Las abejas no le prestaron atención, como tampoco a los dos jóvenes enanos encallados en la ciénaga de miel que había debajo del lugar donde se afanaban los insectos. Uldred y Mesk estaban atrapados como si se hubieran hundido en arenas movedizas. Los dos enanos lo llamaban ahora a él gritando alabanzas a Reorx, el dios. El sivak desvió su atención de las abejas y en pocos segundos estuvo junto a ellos. Consiguió arrancarlos de allí y sacarlos de la celda. Estaban tan absolutamente cubiertos por la pegajosa sustancia que apenas podían moverse. Decidió que sería más rápido llevarlos a cuestas y cargó con uno bajo cada brazo. Le costó un gran esfuerzo que no se le escurrieran, pues ahora también él estaba completamente cubierto de miel.

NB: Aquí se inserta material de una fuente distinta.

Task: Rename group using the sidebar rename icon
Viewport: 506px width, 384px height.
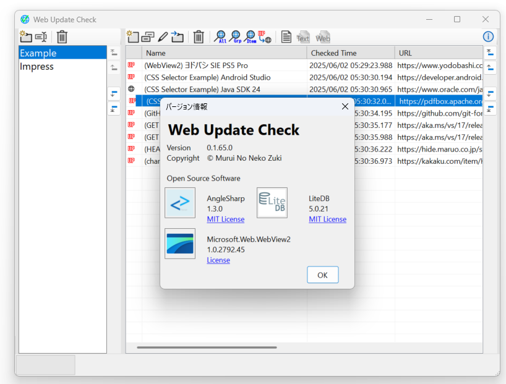Action: 41,37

—¡Reorx! —gritó el más pequeño—. ¡Sabíamos que vendrías a salvarnos!

El sivak los instó a quedarse quietos mientras reptaba por otro túnel ascendente y escuchaba unos momentos para asegurarse de que no había ninguna abeja en situación de cerrarles el paso. Avanzó lentamente con los aterrados pero agradecidos enanos bajo sus poderosos brazos. Los dedos le hormigueaban casi dolorosamente por el esfuerzo.

—No os pasará nada —les dijo el sivak—. Gustin Barbarrecia, el alcalde en funciones de Neidarbardo, os espera fuera y…

Oyó un ruido a sus espaldas y se volvió, estirando el cuello. Una abeja, una muy grande, se abría paso laboriosamente por el túnel detrás de ellos. Agachó la cabeza y agitó sonoramente las alas, produciendo un fragor increíble debido al reducido espacio. Los muchachos resbalaron; uno consiguió avanzar a galas y salir del panal, el otro gritó cuando retrocedió deslizándose hacia la gran abeja.

—¡Reorx! —gritó el joven enano que resbalaba—. ¡Sálvame!

Débilmente, el draconiano oyó los aplausos procedentes del exterior. Era evidente que uno de los enanos se había puesto a salvo. En cuanto al otro… Encajó la mandíbula con determinación y cargó contra la abeja, que iba reduciendo progresivamente la distancia que la separaba del aterrorizado joven.

—¡Mesk! —berreaba alguien. El sivak creyó reconocer la voz del alcalde en funciones—. ¡Mesk! ¡Baja por la escala! ¡Deprisa, mientras las abejas están aturdidas!

Se oían otras voces, pero el draconiano no distinguía lo que decían. Los oídos le retumbaban por el zumbido de los insectos y los latidos de su corazón. Notaba una gran opresión en el pecho…

Transcurrieron unos interminables segundos llenos de incertidumbre, antes de que el otro joven enano descendiera finalmente del panal, tratando de arrancarse la pegajosa masa de la barba. A pesar de la pringosa sustancia que los cubría, ambos enanos rescatados. Rieron abrazados ávida y ruidosamente por los aliviados habitantes del pueblo.

Transcurrieron más segundos cargados de expectación, mientras todos aguardaban.

—¡Reorx! —bramó Gustin—. Uldred, ¿dónde está Reorx?

El aludido sacudió la cabeza, intentando de nuevo arrancarse la miel de su corta barba para poder hablar adecuadamente.

—El dios me ha…, nos ha salvado. —Tosió y escupió una bola de miel—. Pero había una feroz abeja y él luchaba con ella, cayeron rodando a las profundidades. Me gritó que siguiera adelante. Me dijo que tenía que encargarse de la abeja y luego ir a convocar a los otros dioses. Que lo estaban esperando. —Uldred añadió solemnemente—: Sé que ha logrado salir y ahora está ocupado con su importante misión.

—Seguro que tienes razón —dijo Gustin Barbarrecia—. Ha salvado a Uldred y a Mesk. ¡Alabado sea Reorx!

Los aullidos de gratitud continuaron mientras la multitud regresaba al pueblo, donde la banda había empezado a tocar una nueva melodía. Uldred se detuvo al divisar algo en el sucio. Una muñequita de trapo.

La recogió con gran delicadeza y la acunó bajo su brazo, se alejó furtivamente de la muchedumbre y se dirigió a las montañas.

—No era nada personal —dijo el joven enano cuando volvió la vista atrás para mirar el panal. En su rubicundo semblante había un matiz de pena.